LeWitt, Kiefer, Toroni, Combas sont des amis aujourd'hui mais furent des chocs hier. Y.L. arrive à la capitale en 1966. Il a 30 ans et ouvre sa première galerie parisienne. Il expose des artistes modernes (1930-1960) puis ceux de l'avant-garde de l'époque (fin des années 1960), ceux qui dérangent, indisposent les acheteurs conventionnels ou les critiques conservateurs. L'œil de Lambert, son coup de génie est là. Il va vers ces artistes qui entreront dans l'histoire de l'art. Il les rencontre, les séduit, convaincu qu'ils marqueront leur époque. Ces derniers préfèrent les formes abstraites, inventent des personnages ou des paysages qui n'existent pas. Y.L. adhère. Lambert ose les présenter dans sa galerie. C'est un combat et un risque audacieux. L'intuition, la détermination, la patience, le sens des affaires d'Yvon Lambert lui donneront raison.
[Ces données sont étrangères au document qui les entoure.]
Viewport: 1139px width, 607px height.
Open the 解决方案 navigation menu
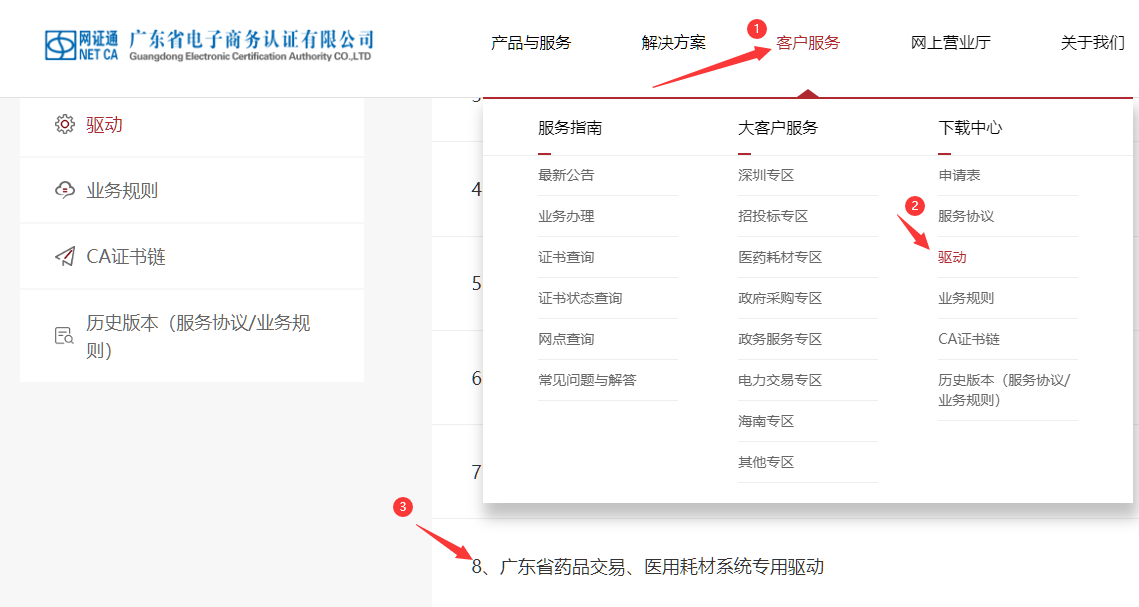pyautogui.click(x=673, y=43)
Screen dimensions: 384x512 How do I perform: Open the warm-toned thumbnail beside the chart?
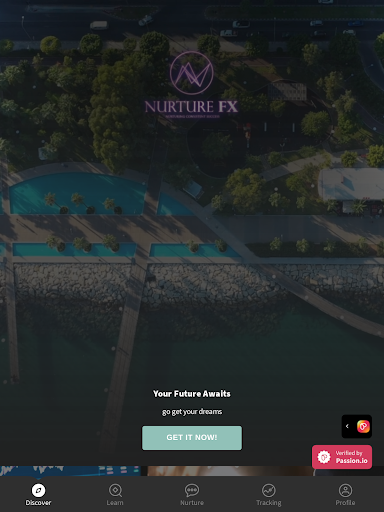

Assez vite, dès les années 1970, tout acheteur branché passe par la case départ de l'art contemporain, la galerie Yvon Lambert. Celle-ci fonctionna cinquante ans, jusqu'en 2004.

Toujours dans son appartement. « Regardez, j'aime beaucoup ces têtes antiques trouvées au fond des mers, vigies mystérieuses d'un temps révolu. Je fréquente aussi souvent ce livre, rempli par les artistes venus chez moi. Il est achevé complet. » Toujours ce « regardez » enthousiaste. D'autres œuvres chez Yvon Lambert ? Oui, des centaines de livres non classés sur les étagères de gigantesques bibliothèques. Sur les tables, des livres récents. Yvon Lambert les a davantage entendus que lus. Une lectrice vient régulièrement chez lui. Les livres sont l'autre vie d'Y.L., née de la passion qu'avait son père pour eux. Lorsqu'il ferme sa galerie en 2004, c'est pour ouvrir une librairie confiée à sa fille. Lambert est aussi un éditeur de livres-œuvres, tirés à quelques exemplaires imaginés avec les plus grands artistes. Y.L. travaille en ce moment avec Giuseppe Penone, artiste indissociable de l'arte povera. Y.L. édite aussi des petits livres, de la poésie, des livres pas chers, pour le plus grand nombre. Le montreur d'art poursuit ainsi sa passion.

Yvon Lambert n'est pas un héros. Le redoutable marchand s'est fait plumer, par amour. Il le regrette ? « Pas du tout ! » Il s'en doutait, pardonnait jusqu'à certaines limites. Elles ont mis fin à l'amour et à certaines aventures professionnelles comme l'ouverture éphémère d'une galerie à New York. Le transmetteur-montreur d'art est, a été un grand marchand mais aujourd'hui l'homme s'est calmé. Impossible de lui acheter l'œuvre au-dessus de la cheminée, mais à la proposition de lui offrir un petit Monet, l'acceptation est franche... pour le revendre et acheter de nouvelles œuvres. Nul ne changera Yvon Lambert. Quant au marché de l'art, il a tellement changé. « Aucun collectionneur ne veut perdre de l'argent, il espère toujours en gagner un jour, bien entendu, mais aujourd'hui un grand nombre de collectionneurs sont des financiers. Certains artistes, surtout américains, le sont aussi. Il y a des impostures mais je ne vous donnerai pas de nom. » Zut !

Les œuvres de la collection d'Yvon Lambert dessinent son portrait le plus juste et permettent de comprendre son audace et son érudition. À Avignon, les deux élégants hôtels particuliers de la collection Lambert sont la caverne d'Ali Baba historique des œuvres accumulées par Y.L. L'expo actuelle est idéale pour apprendre, aiguiser le regard. L'immense porte est toujours ouverte, même pas la peine de la pousser. À Marseille, au si réussi Mucem, des œuvres de la collection d'Y.L. sont associées à des objets artisanaux provençaux, terre encore brûlante d'Yvon Lambert. Parmi les phares de Marseille, ne pas manquer Yvon Lambert, repère incontesté de l'art contemporain.